Que reste-t-il du cosmos amérindien ?

Ce livre traite du rapport qu’entretiennent les Indiens Nahuas de la Sierra de Puebla (Mexique) avec leur environnement. Mais l’ouvrage retrace aussi l’évolution des positions d’un anthropologue marxiste confronté, pendant une trentaine d’années d’études dans la région, à la richesse et à l’altérité des représentations cosmologiques que les Amérindiens Nahuas portent sur le monde. En même temps, il rend compte d’une collaboration avec un groupe d’intellectuels Nahuas, au sein d’une organisation autochtone vouée à la réappropriation de la culture amérindienne, le Taller de Tradición Oral. Une initiative tout à fait intéressante et sans doute encore plus complexe que l’auteur ne l’explique.

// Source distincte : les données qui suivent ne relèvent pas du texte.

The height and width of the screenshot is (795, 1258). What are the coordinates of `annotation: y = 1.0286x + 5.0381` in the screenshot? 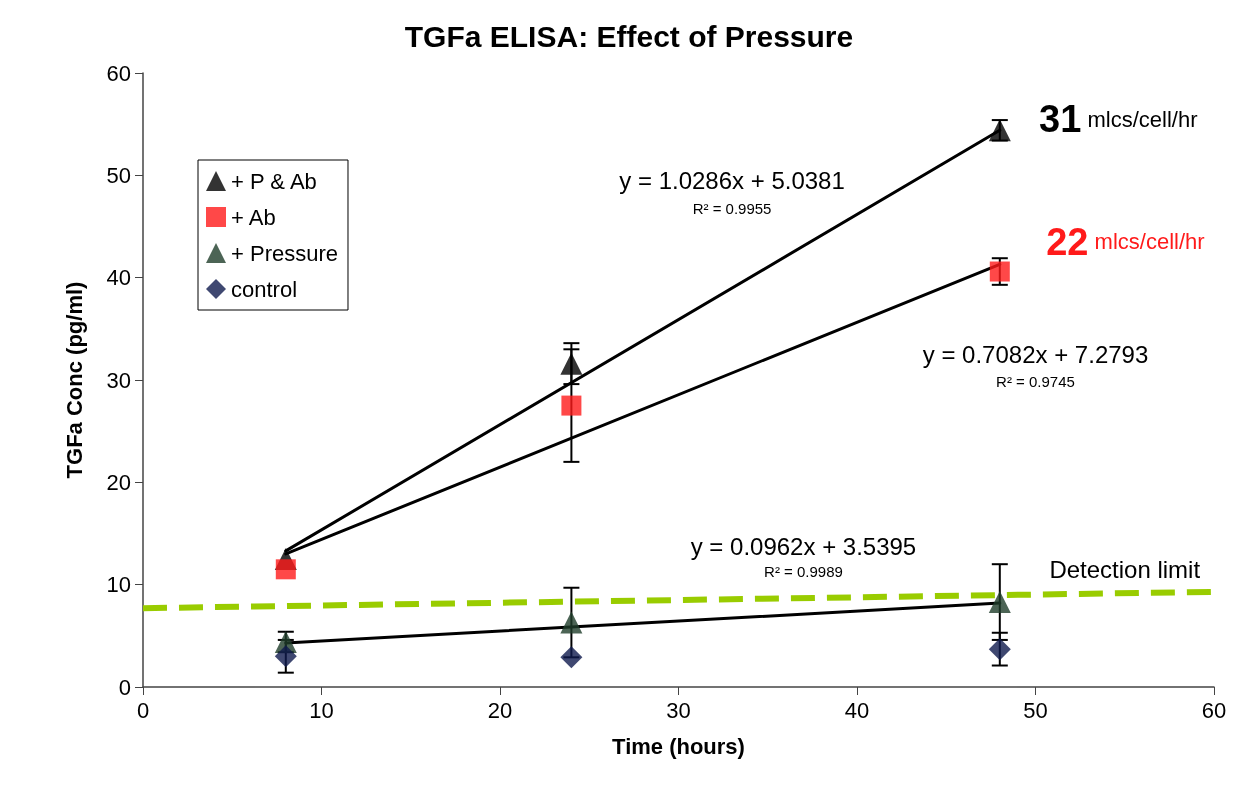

La médiation entre le corps humain et le cosmos dans le rapport à l’environnement constitue un thème central dans l’ensemble des cosmologies mésoaméricaines, décliné en autant de variantes qu’il existe de groupes amérindiens au Mexique, sans doute l’anthropologue ne le souligne-t-il pas assez. Cela dit, Pierre Beaucage livre au lecteur un exposé minutieux de cette thématique, à la fois très détaillé, agréable à lecture et joliment illustré, en s’appuyant sur une connaissance intime de la langue nahuat et des catégories autochtones permettant de classer les plantes, les animaux mais aussi les maladies et leurs symptômes. À ce titre le livre n’intéressera pas seulement les spécialistes mais tout lecteur curieux de comprendre comment un peuple amérindien maintient et renouvelle un riche héritage de représentations cosmologiques et de connaissances concrètes dans un monde dominé par les rapports marchands, sans adopter pour autant les valeurs d’individualisme et d’accumulation qui vont avec. Les spécialistes pourront regretter le manque de références et de dialogue avec d’autres études portant sur le même sujet en Mésoamérique et notamment, dans la vaste région de la Sierra Madre Orientale, des groupes popolucas au sud à l’aire huastèque au nord du pourtour du golfe du Mexique. Car l’étude de Beaucage révèle de nombreuses dynamiques qui sont communes aux tensions créatrices qu’entretiennent ces peuples entre leurs savoirs sur l’environnement et la négociation de l’identité ethnique dans la modernité mondialisée.

Enfin, au-delà de l’intérêt régional de l’ouvrage, c’est le questionnement du rapport entre l’anthropologue et la population qui l’accueille qui retiendra l’attention. L’inclusion en tant que coauteurs des membres d’un collectif d’intellectuels amérindiens avec qui Beaucage a travaillé est tout à fait louable. Mais l’auteur ne dessert-il pas son ambition de leur rendre tout leur crédit lorsqu’il revient au singulier de la première personne pour les sujets qui relèvent le plus clairement des débats intellectuels en anthropologie (les intellectuels locaux en seraient-ils implicitement exclus)? Le livre a le mérite de soulever explicitement cette question du rôle des interlocuteurs privilégiés (les « informateurs » de l’époque coloniale) dans la production des œuvres ethnographiques.